Kommentiert: Das gute Recht des Möbelriesen

Kommentiert: Das gute Recht des Möbelriesen

Es ist eine Entscheidung, die für einigen Unmut bei deutschen Ikea-Kunden gesorgt hat: Das schwedische Möbelhaus verschärft zum zweiten Mal innerhalb von zwei Jahren sein Rückgaberecht. Wer künftig Möbel zurückgeben möchte, darf das nur noch original verpackt und im unbenutzten Zustand tun.

Was eine Empörungswelle ausgelöst hat, ist für die meisten Branchen mittlerweile jedoch selbstverständlich — und absolut richtig.

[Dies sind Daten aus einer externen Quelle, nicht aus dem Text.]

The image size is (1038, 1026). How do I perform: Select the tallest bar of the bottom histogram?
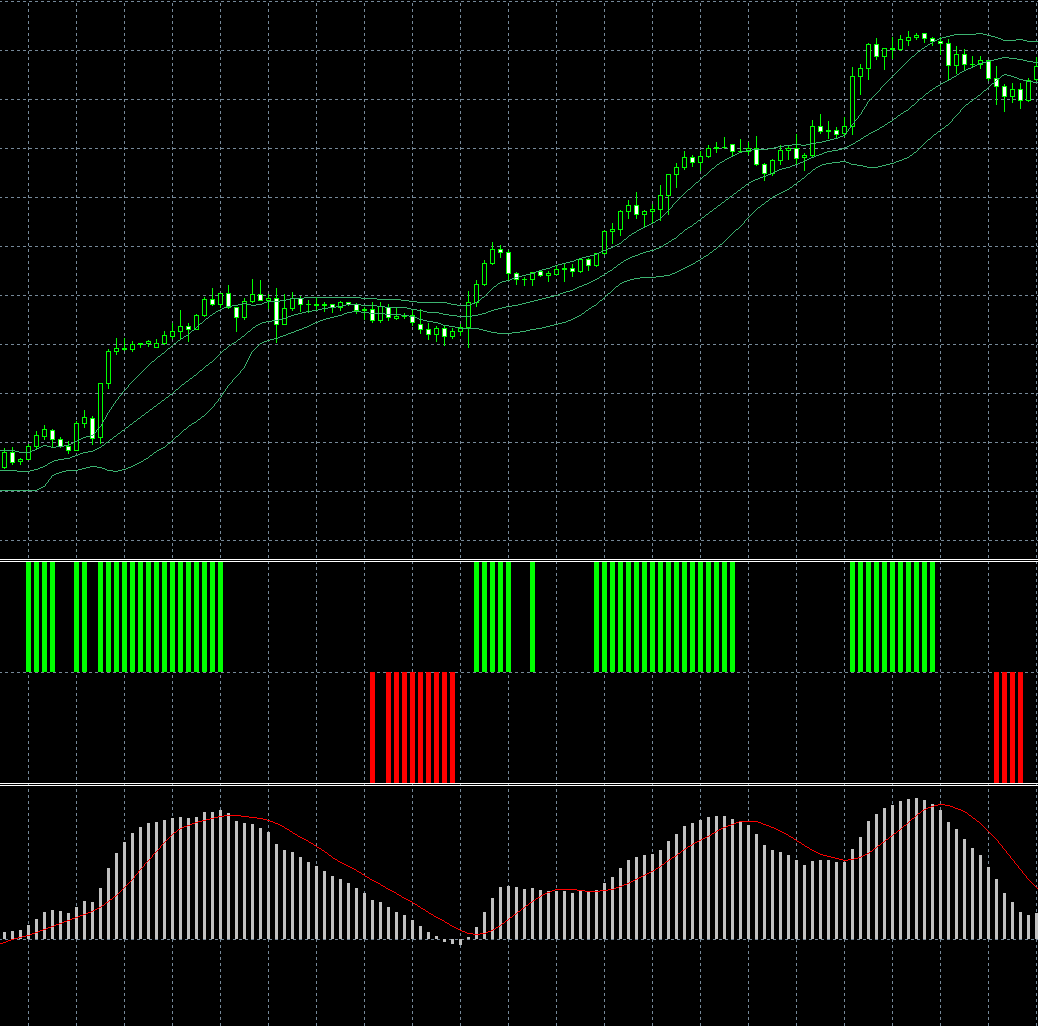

Niemand würde beispielsweise Kleidung zurückgeben, die schon ein Jahr getragen wurde. Auch ein Küchengerät, das noch einwandfrei funktioniert, aber nicht mehr ins persönliche Design passt, wird kaum ein Unternehmen zurücknehmen. Ikea reiht sich mit seinen neuen Richtlinien also im Grunde nur in die allgemeinen Marktbedingungen ein.

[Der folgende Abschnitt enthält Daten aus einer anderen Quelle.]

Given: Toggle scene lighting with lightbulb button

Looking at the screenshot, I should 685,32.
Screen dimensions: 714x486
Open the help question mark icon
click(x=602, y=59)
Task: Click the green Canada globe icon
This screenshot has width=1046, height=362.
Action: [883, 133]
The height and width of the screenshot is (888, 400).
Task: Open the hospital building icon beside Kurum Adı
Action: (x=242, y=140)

Vor allem reicht die Entscheidung über das reine Konsumdenken hinaus: Es ist ein klares Zeichen gegen unsere Wegwerf-Gesellschaft. Künftig ist es Hobby-Einrichtern nicht mehr möglich, ihr ungeliebtes Sofa oder das zu klein gewordene Regal einfach gegen ein neues einzutauschen. Die Verschärfung des Rückgaberechts ist also durchaus spürbar, sollte für umweltbewusste Kunden aber kein Problem darstellen.